What the exercise asks:
From the records below, extract each line containing the word "should", matching its case exactly.

Record extracts:
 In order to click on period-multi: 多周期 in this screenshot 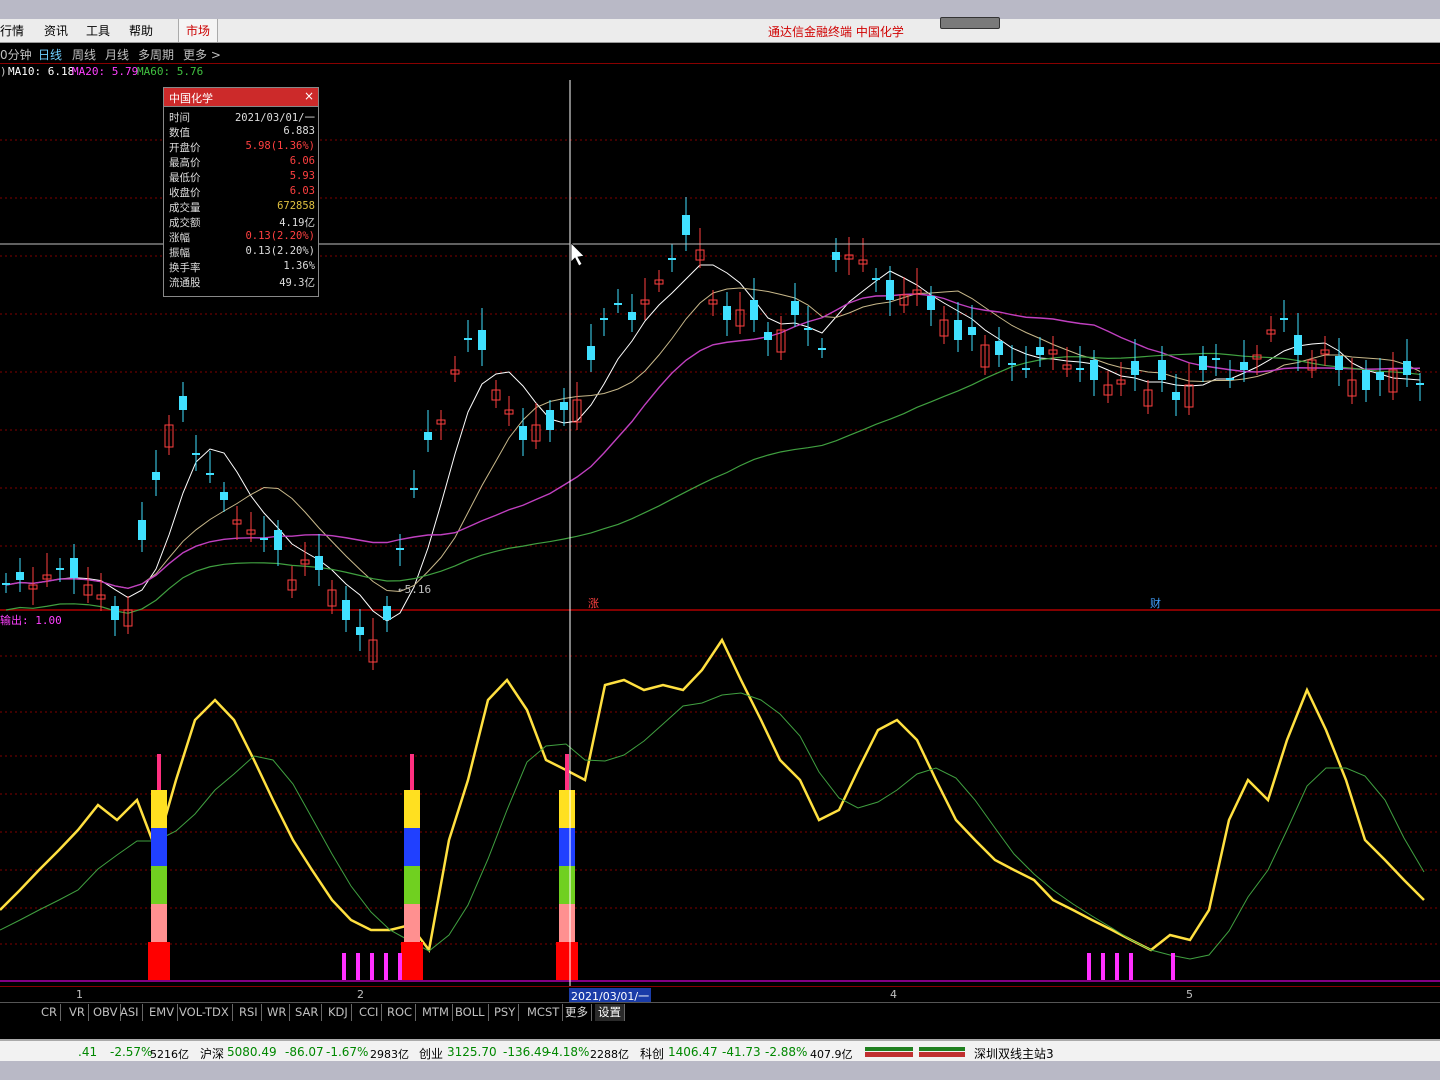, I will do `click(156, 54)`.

---

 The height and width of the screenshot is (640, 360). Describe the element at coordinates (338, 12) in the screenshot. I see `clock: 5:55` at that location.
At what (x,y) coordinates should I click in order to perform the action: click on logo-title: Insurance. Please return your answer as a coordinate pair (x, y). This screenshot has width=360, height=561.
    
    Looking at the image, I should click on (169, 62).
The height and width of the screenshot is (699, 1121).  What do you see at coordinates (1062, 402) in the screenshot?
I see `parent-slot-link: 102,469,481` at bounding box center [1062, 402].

Task answer:
At what (x,y) coordinates should I click in order to perform the action: click on logo-title: Insurance. Please return your answer as a coordinate pair (x, y). This screenshot has width=360, height=561.
    Looking at the image, I should click on (169, 62).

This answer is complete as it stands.